Information Disclosure Statement
The listing of references in the specification is not a proper information disclosure statement. 37 CFR 1.98(b) requires a list of all patents, publications, or other information submitted for consideration by the Office, and MPEP § 609.04(a) states, "the list may not be incorporated into the specification but must be submitted in a separate paper." Therefore, unless the references have been cited by the examiner on form PTO-892, they have not been considered.
The Information Disclosure Statements from 4/21/2025, 10/23/2025 and 10/30/2025 are considered.
Objections Withdrawn
Specification:
The objections to the specification due to the use of a trademark or tradenames are withdrawn in view of Applicant’s amendments.
Rejections Withdrawn
Claim Rejections - 35 USC § 112(b)
The rejections of claims 2-7 and 43-61 under 35 U.S.C. 112(b) or pre-AIA 35 U.S.C. 112, 2nd paragraph, are withdrawn in view of Applicant’s amendments of claims 2, 3, and 47, as well as cancellation of claims 4, 48, 53, 55 and 59.

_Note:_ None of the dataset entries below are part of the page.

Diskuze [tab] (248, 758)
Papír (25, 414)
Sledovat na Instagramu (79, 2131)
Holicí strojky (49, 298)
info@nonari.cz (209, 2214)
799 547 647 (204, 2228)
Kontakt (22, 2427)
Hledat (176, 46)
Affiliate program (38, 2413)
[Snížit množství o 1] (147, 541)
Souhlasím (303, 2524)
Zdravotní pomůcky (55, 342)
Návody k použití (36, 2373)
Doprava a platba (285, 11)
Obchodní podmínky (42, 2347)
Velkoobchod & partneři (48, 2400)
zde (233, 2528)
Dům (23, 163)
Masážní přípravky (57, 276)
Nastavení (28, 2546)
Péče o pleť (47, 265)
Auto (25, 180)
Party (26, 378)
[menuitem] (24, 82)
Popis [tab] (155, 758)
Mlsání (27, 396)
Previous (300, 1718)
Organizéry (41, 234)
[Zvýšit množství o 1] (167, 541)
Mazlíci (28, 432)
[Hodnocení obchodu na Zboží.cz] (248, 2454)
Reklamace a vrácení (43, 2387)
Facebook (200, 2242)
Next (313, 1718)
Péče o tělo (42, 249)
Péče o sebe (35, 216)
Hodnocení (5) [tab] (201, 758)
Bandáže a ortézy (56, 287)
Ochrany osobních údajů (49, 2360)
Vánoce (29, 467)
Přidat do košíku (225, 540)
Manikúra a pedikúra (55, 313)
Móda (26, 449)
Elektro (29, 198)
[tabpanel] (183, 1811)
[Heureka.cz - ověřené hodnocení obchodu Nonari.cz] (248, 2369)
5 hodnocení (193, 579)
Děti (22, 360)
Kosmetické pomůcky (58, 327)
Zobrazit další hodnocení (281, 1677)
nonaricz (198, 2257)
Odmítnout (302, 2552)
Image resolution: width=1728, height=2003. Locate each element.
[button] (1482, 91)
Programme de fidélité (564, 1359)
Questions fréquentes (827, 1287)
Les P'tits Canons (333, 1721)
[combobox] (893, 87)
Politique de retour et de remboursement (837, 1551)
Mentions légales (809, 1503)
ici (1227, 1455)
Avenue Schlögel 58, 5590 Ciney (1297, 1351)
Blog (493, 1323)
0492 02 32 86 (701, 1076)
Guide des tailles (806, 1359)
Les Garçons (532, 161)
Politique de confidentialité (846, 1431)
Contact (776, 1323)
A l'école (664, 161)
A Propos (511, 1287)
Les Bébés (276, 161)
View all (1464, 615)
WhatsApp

Claim Rejections – 35 USC § 101
The rejection of claims 2-7 and 43-61 under 35 USC 101, is withdrawn in view of Applicant’s amendments of independent claim 2, as well as clarification of invention in Applicant’s amendments. Specifically, amended independent claim 2 is not directed to a judicial exception, but to a specific, practical laboratory method for preparing and analyzing microbial cell-free nucleic acids. The instant claim recites concrete sample-preparation and sequencing steps, such as adapter ligation to non-extracted nucleic acids, primer extension, and sequencing, that are physical, technical operations and cannot be performed in the human mind. Any analysis of fragment length characteristics is tied to these upstream laboratory manipulations and reflects a particular technological implementation, not an abstract idea or mere observation of a natural phenomenon. Consistent with Illumina v. Ariosa, the claimed steps create an improved, human-engineered end product that mitigates biases introduced by conventional extraction workflows. Accordingly, the claims are eligible under Step 2A, Prong One, and do not require further analysis under Step 2B.
Claim Rejections – 35 USC § 102
The rejections of claims 2-7, 43-51 and 53-59 under 35 U.S.C. 102 (a)(1) and (a)(2) as being anticipated by Venn (WO 2018/085862 A2; published 5/11/2018) are withdrawn in view of Applicant’s amendments of claims 2-3, 5-7, 43-45, 47, 49-52, 57-58 and cancellation of claims 1, 4, 8-42, 48, 53, 55, and 59.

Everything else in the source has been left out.